Se comprometió a utilizar toda su influencia y los medios a su alcance para impedir el desalojo forzoso de los inquilinos protegidos que aún residen en el hotel.

“El Patriarcado afirmó que seguirá apoyando a los inquilinos palestinos en su firmeza en estas propiedades cristianas, y que es inquebrantable en su batalla para frenar la política racista y la agenda de la derecha extremista de Israel, destinada a erosionar la identidad múltiple de la ciudad de Jerusalén e imponer una nueva realidad en ella.”

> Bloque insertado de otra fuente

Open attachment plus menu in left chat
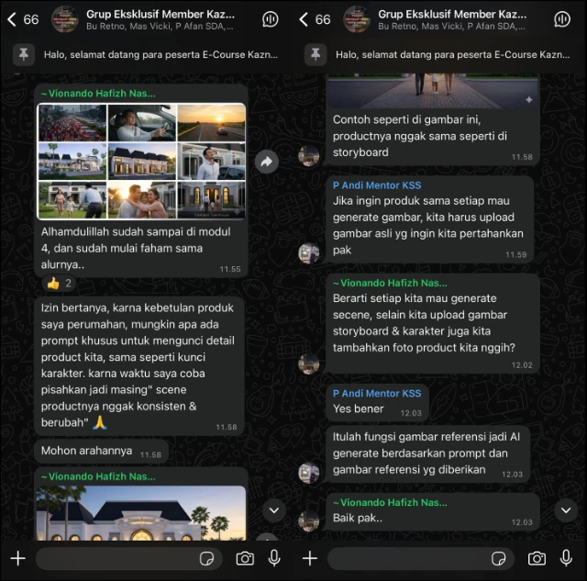 coord(17,559)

En marzo, el patriarca ortodoxo griego de Jerusalén Theophilos III denunció la toma del hotel por parte de los colonos como una amenaza para la existencia cristiana y advirtió que el grupo de colonos estaba “secuestrando” Jerusalén utilizando medios coercitivos y violentos, lo que socavará la estabilidad.

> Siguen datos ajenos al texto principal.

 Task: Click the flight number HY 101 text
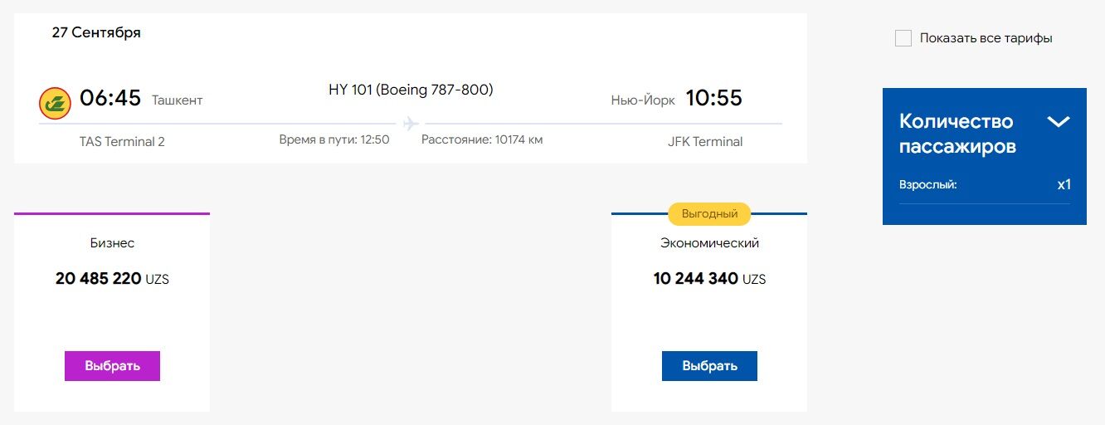[350, 90]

“Esta cuestión no tiene que ver con las propiedades individuales, sino con todo el carácter de Jerusalén, incluido el barrio cristiano. El hotel Little Petra se encuentra en la ruta de peregrinación de los millones de cristianos que visitan Jerusalén cada año. Es nuestro patrimonio y habla de nuestra propia existencia en este lugar”.

Los palestinos llevan mucho tiempo sosteniendo que la toma de posesión del hotel por parte de los colonos, estratégicamente situado, junto con los “desalojos” forzosos de familias palestinas de los barrios de Jerusalén de Sheikh Jarrah y Silwan, tiene una motivación política y forma parte de los esfuerzos de Israel por limpiar étnicamente a los palestinos jerosolimitanos.

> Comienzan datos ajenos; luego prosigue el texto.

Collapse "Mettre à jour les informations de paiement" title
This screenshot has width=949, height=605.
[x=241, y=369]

Desde la ocupación de Jerusalén por parte de Israel en junio de 1967, las organizaciones coloniales israelíes, como Elad y Ateret Cohanim, han reclamado la propiedad de inmuebles palestinos en Jerusalén. Respaldadas por el Estado, la judicatura y los servicios de seguridad israelíes, estas organizaciones han estado trabajando para hacerse con el control de las propiedades palestinas y convertirlas en puestos de avanzada coloniales como parte de los esfuerzos para garantizar una mayoría judía en la ciudad, así como para gestionar los yacimientos arqueológicos de Silwan y supervisar su excavación. Este plan incluye la construcción de nuevos lugares turísticos coloniales, como la “Ciudad de David”, para reforzar su propaganda.

Los tribunales israelíes podrían ser cómplices de facilitar la toma de propiedades palestinas por parte de los colonos, incluidas las propiedades de la iglesia en Jerusalén y los territorios ocupados.

En el caso de las demoliciones de viviendas palestinas en Jerusalén y en la zona C de Cisjordania, el grupo israelí de derechos humanos B’Tselem publicó un informe, titulado Fake Justice (Justicia falsa), en el que se demuestra que el apoyo de los tribunales a la política de planificación israelí equivale a apoyar la desposesión y el traslado forzoso de palestinos, un crimen de guerra según el derecho internacional.